_Exercise_. Exclude all pictures, and reproduce exactly the lines from the one containing "Open the Отчеты tab" through the end of the records, with nothing else added.

-- Input follows --

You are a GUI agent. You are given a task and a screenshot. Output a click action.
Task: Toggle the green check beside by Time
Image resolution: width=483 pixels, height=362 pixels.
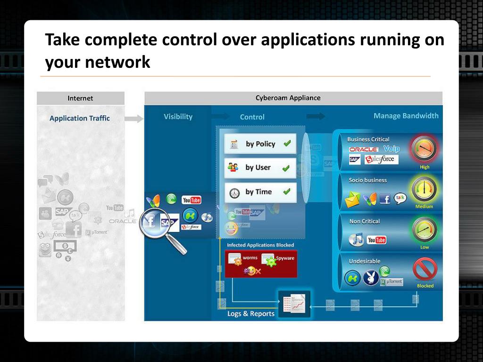click(x=286, y=192)
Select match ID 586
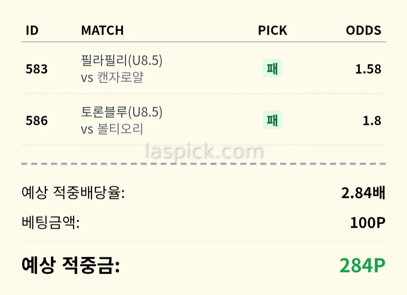Screen dimensions: 407x295 coord(37,120)
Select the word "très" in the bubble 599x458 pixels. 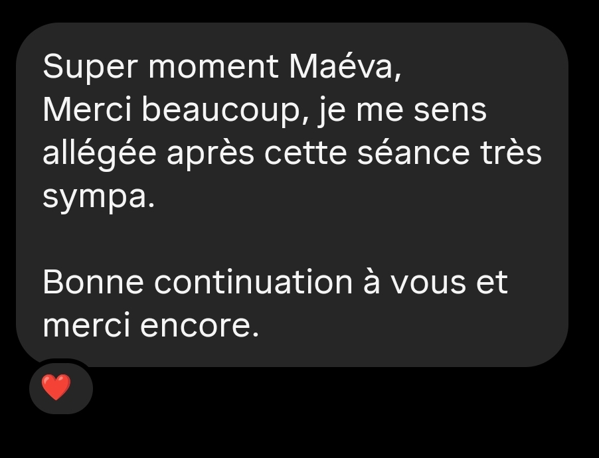(511, 153)
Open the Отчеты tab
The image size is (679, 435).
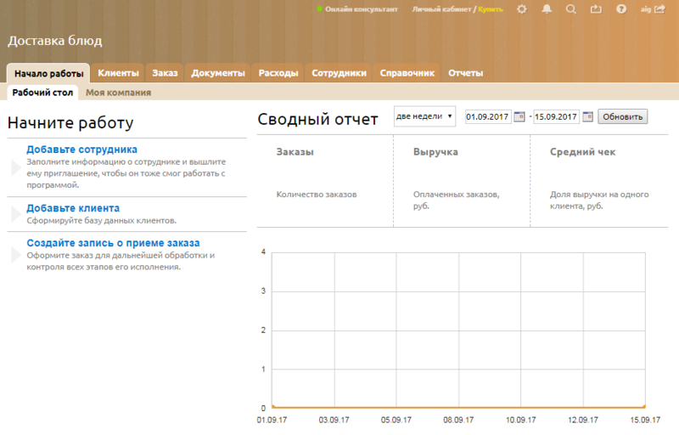[465, 73]
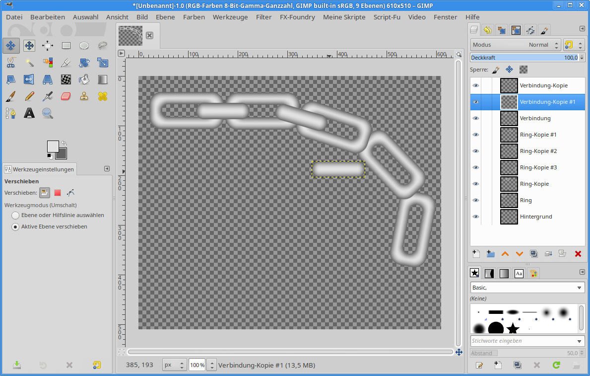The height and width of the screenshot is (376, 590).
Task: Click the foreground color swatch
Action: [x=53, y=146]
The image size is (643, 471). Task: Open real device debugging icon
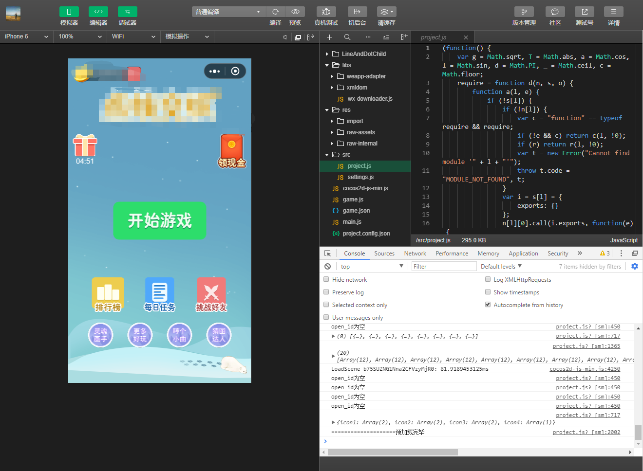coord(326,12)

-- Input concluded --

_Response for this exercise_.
Open the Отчеты tab
The image size is (679, 435).
[465, 73]
The height and width of the screenshot is (376, 590).
Task: Click the foreground color swatch
Action: [x=53, y=146]
The image size is (643, 471). Task: Open real device debugging icon
coord(326,12)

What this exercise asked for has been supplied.